Fig. 6. Antibodies directed against hClp1 deplete CF IIA_m activity from partially purified CF IIA_m and dialyzed HeLa cell NXT. Cleavage assays were carried out as described in Materials and methods for 90 min at 30°C with SV40 late pre-mRNA as substrate. Samples were analyzed on a denaturing 6% (w/v) polyacrylamide gel. Sizes of standards in nucleotides are indicated on the left. (A) Immunodepletion experiments with partially purified CF IIA_m (lanes 1–5) and dialyzed NXT (lanes 8–15). Lanes 1–5, SV40 late pre-mRNA was incubated in the presence of CF I_m, CstF, CPSF, PAP and the CF IIA_m fraction indicated. Lane 1, 4 µl of CF IIA_m (phenyl Superose column fraction, input of the immunodepletion experiments); lane 2, 4 µl of CF IIA_m depleted with pre-immune serum; lane 3, 4 µl of CF IIA_m depleted with α-hClp1; lane 4, 2 µl of CF IIA_m depleted with α-hClp1 plus 2 µl of CF IIA_m (phenyl Superose column fraction, same as input); lane 5, 2 µl of CF IIA_m depleted with α-hClp1 plus 4 µl of CF IIA_m (phenyl Superose column fraction, same as input); lanes 6 and 7, SV40 late pre-mRNA incubated in the absence of protein factors; lane 8, 3 µl of NXT (input of the immunodepletion experiments); lanes 9–11, 3 µl of NXT depleted with increasing amounts of pre-immune serum (5, 10 and 15 µl of beads, respectively); lanes 12 and 13, 3 µl of NXT depleted with increasing amounts of α-hClp1 (5 and 10 µl of beads, respectively); lanes 14 and 15, 3 µl of NXT depleted with α-hClp1 (10 µl of beads) to which increasing amounts of CF IIA_m were added (2 and 4 µl of a phenyl Superose fraction). (B) hClp1 is not essential for polyadenylation in vitro. Extracts depleted with pre-immune serum or α-hClp1 were tested for cleavage (lanes 1–3) and polyadenylation (lanes 5–10). Polyadenylation assays were carried out as described in Materials and methods for 30 min at 30°C with L3 pre-cleaved mRNA as substrate. All samples were analyzed on denaturing 6% (w/v) polyacrylamide gels. Lanes 1, 5 and 6, 2 µl of dialyzed NXT (input of the immunodepletion experiments); lanes 2, 7 and 8, 2 µl of NXT depleted with pre-immune serum; lanes 3, 9 and 10, 2 µl of NXT depleted with α-hClp1; lane 4, SV40 late pre-mRNA; lane 11, L3 pre-cleaved mRNA.
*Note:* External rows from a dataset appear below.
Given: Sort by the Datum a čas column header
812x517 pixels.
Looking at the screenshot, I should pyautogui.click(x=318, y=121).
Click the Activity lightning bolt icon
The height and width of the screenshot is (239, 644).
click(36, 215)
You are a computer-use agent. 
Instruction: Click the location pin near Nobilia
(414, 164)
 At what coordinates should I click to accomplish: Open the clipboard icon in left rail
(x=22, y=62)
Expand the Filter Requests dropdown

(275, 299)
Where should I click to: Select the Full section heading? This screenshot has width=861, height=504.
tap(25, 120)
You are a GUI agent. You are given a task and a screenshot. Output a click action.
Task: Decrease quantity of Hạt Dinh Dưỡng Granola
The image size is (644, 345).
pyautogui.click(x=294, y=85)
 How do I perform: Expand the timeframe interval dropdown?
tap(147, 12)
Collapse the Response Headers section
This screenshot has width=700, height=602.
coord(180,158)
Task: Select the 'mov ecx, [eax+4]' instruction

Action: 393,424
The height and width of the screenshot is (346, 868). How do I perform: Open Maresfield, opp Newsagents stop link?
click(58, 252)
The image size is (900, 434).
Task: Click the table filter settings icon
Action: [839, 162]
Fig. 7. CF I_m and CPSF interact with hClp1. (A) Western blot analysis of immunoprecipitations with α-hClp1 and pre-immune serum, respectively. Proteins were separated on 10% SDS–polyacrylamide gels, blotted onto nitrocellulose membranes, and the blots were probed with α-CF I_m^25 kDa, α-CPSF^100 kDa, α-CstF^64 kDa or α-PAP, respectively. Lane 1, 1 µl of NXT (10% of the input of the immunoprecipitations); lane 2, 40% of the immunoprecipitate (α-hClp1); lane 3, 40% of the immunoprecipitate (pre); lanes 4, 7 and 10, 3 µl of NXT (3% of the input of the immunoprecipitations); lanes 5, 8 and 11, 50% of the immunoprecipitate (α-hClp1); lanes 6, 9 and 12, 50% of the immuno precipitate (pre). (B) Binding experiments with GST–TEV-tagged hClp1 were carried out as described in Materials and methods. The samples were separated on a 10% SDS–polyacrylamide gel and blotted onto a nitrocellulose membrane, which was probed with α-CF I_m^68 kDa and α-CF I_m^25 kDa, α-CPSF^100 kDa, α-CstF^64 kDa or α-PAP, respectively. Lane 1, 5 µl of CF I_m (30% of input); lane 2, 14 µl of the mock digest (28%); lane 3, 14 µl of the digest with TEV protease (28%); lane 4, 5 µl of CPSF (30% of input); lane 7, 5 µl of CstF (10% of input); lane 10, 3 µl of PAP (10% of input); lanes 5, 8 and 11, 14 µl of the mock digest (20%); lanes 6, 9 and 12, 14 µl of the digest with TEV protease (20%). The molecular masses of the size standards in kDa are indicated on the left.